Different strategies for collecting SMS are used at different stages of learning:
The strategies (1) and (2) can be regarded as special cases of (3), which constitutes the most general method for primary word learning.
The secondary learning procedure also uses m-intersection; but as input it uses word m-scripts rather than raw sentences and meaning scripts. This allows it to extract the m-scripts for closed-class morphemes by a `factorisation' process.
These learning mechanisms together give a child the means to learn robustly the m-script for any word in the language, and thus to learn a full adult language. They make many predictions about the nature and course of the learning process; these are compared with observations in section 5.
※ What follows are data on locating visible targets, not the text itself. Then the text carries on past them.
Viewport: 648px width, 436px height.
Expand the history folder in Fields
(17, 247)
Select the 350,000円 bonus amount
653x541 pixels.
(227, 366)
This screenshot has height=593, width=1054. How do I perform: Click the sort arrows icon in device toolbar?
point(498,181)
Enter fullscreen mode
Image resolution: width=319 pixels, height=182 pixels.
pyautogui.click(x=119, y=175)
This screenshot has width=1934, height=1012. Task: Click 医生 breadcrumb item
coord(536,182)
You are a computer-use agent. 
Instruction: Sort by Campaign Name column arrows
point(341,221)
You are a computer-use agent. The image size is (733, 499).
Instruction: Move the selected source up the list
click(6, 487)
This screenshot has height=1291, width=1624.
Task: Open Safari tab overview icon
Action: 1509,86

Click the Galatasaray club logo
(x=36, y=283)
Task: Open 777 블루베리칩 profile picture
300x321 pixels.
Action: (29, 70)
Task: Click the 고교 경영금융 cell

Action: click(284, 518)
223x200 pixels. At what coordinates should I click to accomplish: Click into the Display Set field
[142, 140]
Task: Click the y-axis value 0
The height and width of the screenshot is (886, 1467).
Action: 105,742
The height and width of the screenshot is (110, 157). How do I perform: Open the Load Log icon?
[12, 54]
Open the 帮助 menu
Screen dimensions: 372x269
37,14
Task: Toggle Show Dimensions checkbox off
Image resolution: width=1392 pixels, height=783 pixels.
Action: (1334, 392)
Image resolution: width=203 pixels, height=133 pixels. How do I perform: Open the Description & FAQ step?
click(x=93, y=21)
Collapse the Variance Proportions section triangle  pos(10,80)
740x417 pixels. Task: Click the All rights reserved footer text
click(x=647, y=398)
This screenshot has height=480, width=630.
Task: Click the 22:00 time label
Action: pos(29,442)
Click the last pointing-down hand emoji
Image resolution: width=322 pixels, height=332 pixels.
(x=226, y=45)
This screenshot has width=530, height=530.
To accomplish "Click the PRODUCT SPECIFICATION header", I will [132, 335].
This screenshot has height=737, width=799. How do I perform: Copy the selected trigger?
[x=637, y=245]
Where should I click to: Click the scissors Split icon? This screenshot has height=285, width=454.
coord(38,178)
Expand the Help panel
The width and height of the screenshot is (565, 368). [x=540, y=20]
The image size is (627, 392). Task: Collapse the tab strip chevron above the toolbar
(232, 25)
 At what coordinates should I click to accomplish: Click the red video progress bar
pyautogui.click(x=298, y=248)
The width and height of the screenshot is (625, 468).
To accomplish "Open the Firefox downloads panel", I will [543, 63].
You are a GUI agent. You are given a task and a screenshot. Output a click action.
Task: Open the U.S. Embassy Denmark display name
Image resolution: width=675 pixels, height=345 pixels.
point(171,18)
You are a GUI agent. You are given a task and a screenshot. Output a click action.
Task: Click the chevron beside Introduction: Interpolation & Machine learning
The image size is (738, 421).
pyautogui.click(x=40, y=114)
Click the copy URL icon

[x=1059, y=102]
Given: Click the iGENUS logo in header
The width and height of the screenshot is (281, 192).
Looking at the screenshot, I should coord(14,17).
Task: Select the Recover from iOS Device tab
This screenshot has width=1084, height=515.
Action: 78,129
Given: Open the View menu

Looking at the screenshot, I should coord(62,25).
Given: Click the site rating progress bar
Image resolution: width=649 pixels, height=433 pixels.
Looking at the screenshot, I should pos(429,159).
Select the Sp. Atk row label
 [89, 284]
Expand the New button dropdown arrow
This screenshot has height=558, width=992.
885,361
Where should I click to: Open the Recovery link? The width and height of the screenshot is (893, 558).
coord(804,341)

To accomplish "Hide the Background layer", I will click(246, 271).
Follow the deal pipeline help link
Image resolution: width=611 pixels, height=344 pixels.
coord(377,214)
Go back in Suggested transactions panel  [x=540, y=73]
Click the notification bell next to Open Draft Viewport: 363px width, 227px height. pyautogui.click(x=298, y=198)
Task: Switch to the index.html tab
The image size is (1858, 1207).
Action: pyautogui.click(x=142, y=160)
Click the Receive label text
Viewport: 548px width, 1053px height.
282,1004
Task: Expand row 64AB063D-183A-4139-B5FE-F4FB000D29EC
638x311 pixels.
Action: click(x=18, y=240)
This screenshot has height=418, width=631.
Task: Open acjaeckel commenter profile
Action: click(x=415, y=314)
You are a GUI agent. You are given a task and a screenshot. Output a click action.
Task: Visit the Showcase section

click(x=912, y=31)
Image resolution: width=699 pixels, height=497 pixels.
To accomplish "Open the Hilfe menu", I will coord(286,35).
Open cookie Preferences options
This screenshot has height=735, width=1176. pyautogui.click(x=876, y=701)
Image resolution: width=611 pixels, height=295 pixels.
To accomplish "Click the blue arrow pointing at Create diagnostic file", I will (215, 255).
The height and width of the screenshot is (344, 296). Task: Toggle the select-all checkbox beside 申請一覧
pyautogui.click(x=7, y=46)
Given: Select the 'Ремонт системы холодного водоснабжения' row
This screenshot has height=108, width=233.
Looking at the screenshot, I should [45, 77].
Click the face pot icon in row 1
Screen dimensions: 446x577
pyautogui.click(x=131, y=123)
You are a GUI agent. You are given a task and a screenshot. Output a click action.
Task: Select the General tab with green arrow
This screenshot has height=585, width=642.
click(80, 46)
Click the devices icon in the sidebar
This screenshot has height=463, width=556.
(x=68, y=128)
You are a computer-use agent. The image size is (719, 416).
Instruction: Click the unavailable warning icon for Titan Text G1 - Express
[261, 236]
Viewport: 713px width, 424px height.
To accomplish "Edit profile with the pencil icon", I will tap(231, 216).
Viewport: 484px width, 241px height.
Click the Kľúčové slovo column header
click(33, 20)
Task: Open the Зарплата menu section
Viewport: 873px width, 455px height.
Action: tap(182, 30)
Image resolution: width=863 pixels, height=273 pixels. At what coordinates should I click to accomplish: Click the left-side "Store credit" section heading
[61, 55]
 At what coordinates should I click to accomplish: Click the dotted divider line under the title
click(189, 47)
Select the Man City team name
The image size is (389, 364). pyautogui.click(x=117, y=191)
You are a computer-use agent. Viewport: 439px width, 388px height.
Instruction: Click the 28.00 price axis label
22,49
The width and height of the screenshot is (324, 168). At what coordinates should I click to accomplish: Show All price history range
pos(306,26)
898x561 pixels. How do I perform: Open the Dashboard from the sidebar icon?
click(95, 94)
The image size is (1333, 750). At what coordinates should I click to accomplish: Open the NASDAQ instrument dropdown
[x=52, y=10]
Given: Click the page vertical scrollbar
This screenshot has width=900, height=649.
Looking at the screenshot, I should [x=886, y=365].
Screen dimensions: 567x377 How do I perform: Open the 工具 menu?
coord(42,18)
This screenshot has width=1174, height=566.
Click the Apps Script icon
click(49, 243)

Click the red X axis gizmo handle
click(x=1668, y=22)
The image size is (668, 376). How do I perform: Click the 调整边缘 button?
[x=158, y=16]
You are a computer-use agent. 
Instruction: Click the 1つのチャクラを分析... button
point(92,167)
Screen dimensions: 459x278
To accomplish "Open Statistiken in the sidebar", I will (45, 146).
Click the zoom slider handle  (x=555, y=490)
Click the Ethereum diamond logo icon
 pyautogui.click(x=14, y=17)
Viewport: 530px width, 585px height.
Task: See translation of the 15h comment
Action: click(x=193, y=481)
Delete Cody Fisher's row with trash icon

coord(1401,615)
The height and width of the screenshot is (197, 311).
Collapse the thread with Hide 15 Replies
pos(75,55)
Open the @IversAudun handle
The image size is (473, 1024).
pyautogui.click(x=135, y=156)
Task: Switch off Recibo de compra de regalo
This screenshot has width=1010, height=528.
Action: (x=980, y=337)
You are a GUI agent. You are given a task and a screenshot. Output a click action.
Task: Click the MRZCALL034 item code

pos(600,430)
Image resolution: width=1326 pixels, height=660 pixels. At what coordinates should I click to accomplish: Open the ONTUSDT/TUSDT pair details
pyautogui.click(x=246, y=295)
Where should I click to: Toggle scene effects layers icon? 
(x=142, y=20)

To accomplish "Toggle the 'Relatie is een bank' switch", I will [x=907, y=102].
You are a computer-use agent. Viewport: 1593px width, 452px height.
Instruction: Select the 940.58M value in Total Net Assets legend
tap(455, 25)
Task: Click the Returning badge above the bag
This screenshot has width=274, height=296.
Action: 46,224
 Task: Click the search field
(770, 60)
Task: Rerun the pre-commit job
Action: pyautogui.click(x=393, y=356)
[1] In deriving the form of Bayes' rule above, we have used the fact that PA(not R) = 1-PA(R) 1.
[2] The value of d depends on the relative penalties of (a) believing the rule if it is not true and (b) not believing the rule if it is true.
[3] Using this best estimate is a heuristic to get to the answer; a more rigorous appoach is to integrate over all possible s(R) between 0 and 1, using probability densities. It gives the same answer.
[4] We assume that the outcome F(t+1) always has an average information content Iavg bits ; if the rule has operated (with probability s), so that F(t+1) s G, then Ie(R) of these bits are accounted for by the rule, and the remaining bits occur with probability 2**(Ie - Iavg). Otherwise, if the rule does not fire (with probability (1-s) the Iavg bits occur with probability 2**(-Iavg).
[5] For larger l, the number would be larger, for simple or complex rules. Therefore (perhaps surprisingly) a large value for l does not bias a learner towards simpler rules; it just makes all rule learning a bit slower.
[6] The design of the experiment ensured that the monkeys knew the general rule before learning the exception; it was top-down learning.
[7] The same variable `?A' appears in both branches of the m-script. This means that the person mentioned before the sound `shout' (in the left branch) is the same as the person doing the shouting (in the right branch meaning structure). The variable `?A' can convey a bare identity between the branches, but the trump link can convey much more - a whole script subtree.